* Saved entries
+--

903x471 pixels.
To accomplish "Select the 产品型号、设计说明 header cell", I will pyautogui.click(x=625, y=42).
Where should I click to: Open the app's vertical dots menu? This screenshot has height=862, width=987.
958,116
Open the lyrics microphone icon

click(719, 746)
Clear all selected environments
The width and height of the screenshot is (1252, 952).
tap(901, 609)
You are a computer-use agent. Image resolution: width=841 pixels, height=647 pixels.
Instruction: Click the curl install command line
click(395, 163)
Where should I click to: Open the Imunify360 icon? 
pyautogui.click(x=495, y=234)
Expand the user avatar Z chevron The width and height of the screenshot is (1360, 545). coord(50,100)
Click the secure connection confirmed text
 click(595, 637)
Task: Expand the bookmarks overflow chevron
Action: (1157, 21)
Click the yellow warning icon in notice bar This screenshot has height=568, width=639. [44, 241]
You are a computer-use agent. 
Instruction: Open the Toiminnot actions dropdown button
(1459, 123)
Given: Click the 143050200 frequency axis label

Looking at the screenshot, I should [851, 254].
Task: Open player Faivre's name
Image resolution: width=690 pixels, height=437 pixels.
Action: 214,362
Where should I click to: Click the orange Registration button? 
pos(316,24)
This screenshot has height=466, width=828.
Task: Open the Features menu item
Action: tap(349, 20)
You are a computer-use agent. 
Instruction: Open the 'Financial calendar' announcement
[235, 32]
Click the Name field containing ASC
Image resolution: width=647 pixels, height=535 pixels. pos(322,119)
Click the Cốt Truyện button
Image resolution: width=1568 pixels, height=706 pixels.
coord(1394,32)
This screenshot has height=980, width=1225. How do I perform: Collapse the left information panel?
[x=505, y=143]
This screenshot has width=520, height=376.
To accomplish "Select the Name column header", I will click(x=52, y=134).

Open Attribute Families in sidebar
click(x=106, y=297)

+--

* Work order
Gather from the entries above all lines that include the string "header".

* Written response
To accomplish "Select the 产品型号、设计说明 header cell", I will pyautogui.click(x=625, y=42).
To accomplish "Select the Name column header", I will click(x=52, y=134).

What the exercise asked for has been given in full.